Hopped on the Ciocc Single Speed on Saturday morning and went out for the usual 112-115km route (clockwise Singapore loop). I did not mount the extra bottle cage so took along a small 500ml bottle of electrolyte water in my back pocket, on top of the 750ml bottle on the bike bottle cage. It was nice weather all the way. The SS just felt so smooth and comfortable as well. I really wanted to do a 'back by 9' ride so kicked off at 5am and started at a quite a high pace, achieving ave speed of 30km/h upon hitting Jalan Buroh. At Jalan Buroh however, tummy ache struck! I tried to 'ride it off' but could not hold my shorts on and just had to detour at the Shell station at the opposite side of the road to take a dump! Weirdest thing....there are no stations on the side moving north! anyway, this penalized my average speed and this dropped to 29+km/h.

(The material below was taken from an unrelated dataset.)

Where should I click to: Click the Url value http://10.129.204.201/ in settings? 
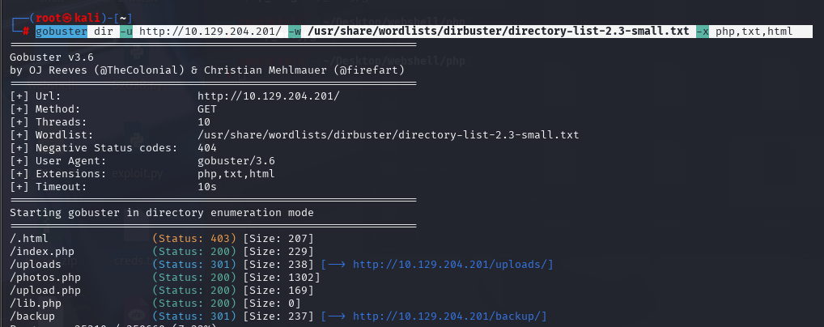(x=269, y=96)
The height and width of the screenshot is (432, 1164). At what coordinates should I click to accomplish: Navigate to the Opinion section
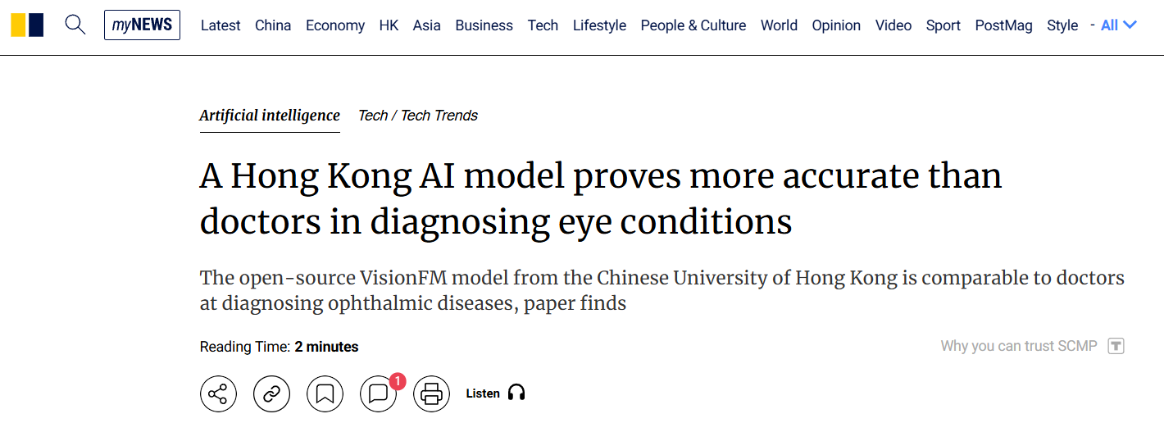836,25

It was a huge relief to unload and I continued on with a lighter feeling! Very pleasant weather, many riders on the other side going the opposite direction. Unfortunately for me, not a single soul passed me and had no souls to draft. Managed to get back to 30km/h again at but from Punggol onwards, it was tough to keep that average with a lot of lights and all. Still I think I did pretty decent; moving average is 30km/h. Legs did not cramp up though they were really tired and I managed to survive with 2 gels and 1.3l of water (not much!).


On Sunday, decided not to ride and go for a run...I was eager to try out the Garmin Forerunner which I chanced upon over togoparts on Friday from a nice guy in the east side. It was a fast deal, saw it at about 2+pm and got it by 3pm! Started my 10km run but after about 1km, I realized I forgot to strap on the HR strap so walked all the way back home to get it. The run was quite tough.....it was the first with the puma shoes. Very tiring on the calves and the undulating terrain at Changi Rd was pretty challenging! Managed to complete the 10km in 1hr 6mins......lots of room for improvement. Good thing to report was that my right knee felt ABSOLUTELY OK after the run. Normally, the tightness would come in after 5km. I attribute this to the improved running method thanks to the 'barefoot' approach; more mid-forefoot strike and no heel strike.